An enterprise risk management approach can help organizations make better decisions concerning the use of cloud computing, as well as help them address exposures associated with moving to the cloud.

Savings and efficiencies are key factors in many companies' decisions to move data to cloud computing service providers. At the same time, however, concerns over risks associated with the move challenge many organizations as they weigh cloud versus in-house information technology options.

According to some experts, the data owners often make a key mistake in assuming that the risks associated with placing data in the cloud are somehow fundamentally different than those associated with internal data applications.

“What happens today is they get all caught up in, "Do I want to be in the cloud or not?'” said Steven Minsky, CEO of ERM software and solutions provider LogicManager Inc. in Boston. “It's control of your data that you're concerned about, not whether control of that data is from an internally built application or the cloud.

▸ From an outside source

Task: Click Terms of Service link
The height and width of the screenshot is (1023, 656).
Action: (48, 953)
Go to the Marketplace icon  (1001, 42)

“The biggest problem people have with cloud computing today is they think it's something different than what they're doing internally,” Mr. Minsky said. In considering cloud computing, purchasing applications or building applications internally, “People think of those as three different things.”

“When I was heading up the ERM at (United Services Automobile Association) one of the biggest problems we had was with our lawyers over the protection of sensitive information,” said Chris Mandel, executive vice president at enterprise risk management consultant and solutions provider rPM3 Solutions L.L.C. in Nashville, Tenn.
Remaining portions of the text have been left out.